“In buono stato di conservazione, con capelli e barba…”, così è apparso Enrico IV agli occhi dei suoi scopritori, il team di scienziati francesi che, a distanza di alcuni secoli, lo ha oggi autenticato.
Enrico IV, “il buon re” di Francia, colui che nel 1598 emanò l’Editto di Nantes garantendo libertà di culto ai protestanti, fu pugnalato a morte il 14 maggio 1610 da un fanatico cattolico e seppellito nella basilica di Saint-Denis; oltraggiato più tardi, prelevato dalla tomba e privato della testa, fu gettato in una fossa comune; il cranio fu venduto più volte all’asta e conservato, fino al ritrovamento, in collezioni private.
In buone condizioni, il viso ha un colore dorato, è munito di barba e capelli e presenta gli occhi parzialmente chiusi e la bocca aperta; tratti distintivi, una piccola macchia scura di undici millimetri sopra la narice destra, un foro nel lobo destro per un orecchino e una lesione ossea sopra il labbro superiore sinistro inferta al sovrano da Jean Chatel, nel tentativo di ucciderlo.

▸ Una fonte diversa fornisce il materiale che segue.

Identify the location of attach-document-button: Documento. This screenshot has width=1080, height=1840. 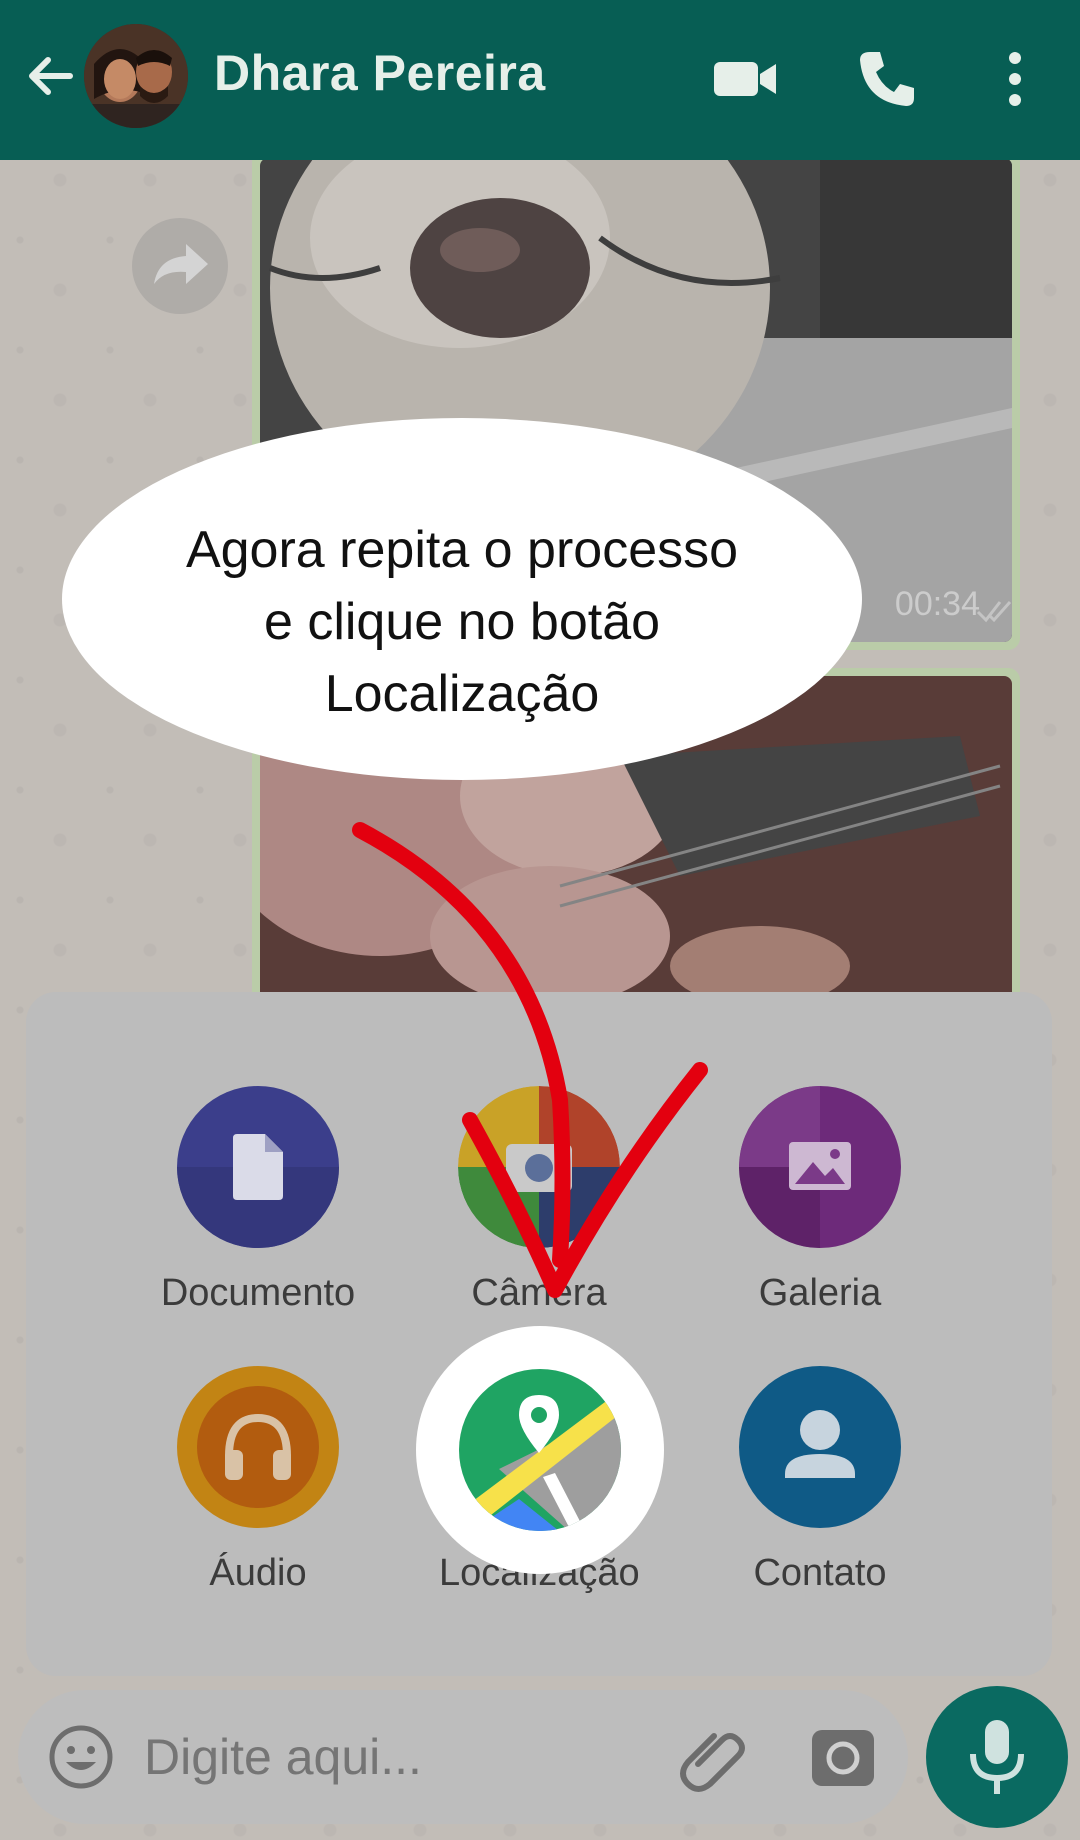
(258, 1200).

Un pavimento musivo di straordinaria bellezza e una chiesa bizantina, residenza e sepoltura forse del biblico Zaccaria. Individuata in Giudea a Hirbet Madras, sito di un’importante comunità ebraica di età romana, e scavata dall’Israel Antiquities Authority, la chiesa, identificata grazie al ritrovamento di pietre con incise croci e distrutta nella rivolta di Bar Kokhba del 135 d.C., conserva al suo interno un meraviglioso mosaico con motivi floreali e disegni di animali, che ne testimonia l’edificazione sopra una più antica struttura di epoca romana quando l’insediamento sembra fosse abitato da ebrei; la piccola grotta funeraria, individuata nei pressi, è stata interpretata come la sepoltura del profeta. Studiosi che hanno visitato il sito, avvalendosi dell’ausilio di fonti cristiane, hanno proposto l’identificazione del luogo con la dimora e la tomba del profeta Zaccaria; proprio la chiesa sarebbe commemorativa, designata per segnalare il luogo della sepoltura.
SEPOLTURE A PROVA DI ABILI SCALATORI
Altezza da brivido, monti inarrivabili, ritualità funebre assai particolare.Scavate a 4.200 metri di quota su un versante montuoso di difficile accesso, nei pressi del villaggio di Samdzong nel Mustang in Nepal, sorprendenti caverne realizzate dall’uomo hanno restituito i resti di ben ventisette individui vissuti all’incirca 1.500 anni fa, inumati secondo un rito funebre himalayano fino ad oggi sconosciuto. I corpi, scarnificati all’incirca per il 67%, venivano privati di organi e muscoli e, ridotti a scheletri, deposti su ripiani di legno, accanto a resti di capre, mucche e cavalli, probabili offerte sacrificali.
Un’analisi condotta sul loro DNA sembra testimoniarne una parentela, lasciando ipotizzare che le tombe siano state scavate come vere e proprie sepolture di famiglia. Similitudini con tale rituale si riscontrano nel rito tibetano di “sepoltura a cielo aperto” e in uno praticato nell’antica Persia.…singolari modalità di donare eterno riposo ai propri cari!
APPUNTAMENTO A…
con “IL SEGRETO DEL POZZO”
Sette pozzi d’età romana individuati ad Oderzo, l’antico Municipium romano di Opitergium, in territorio trevigiano, scrigni di splendidi oggetti di utilizzo quotidiano, piatti, brocche, coppe ed utensili, narratori dell’antica civiltà Caput mundi.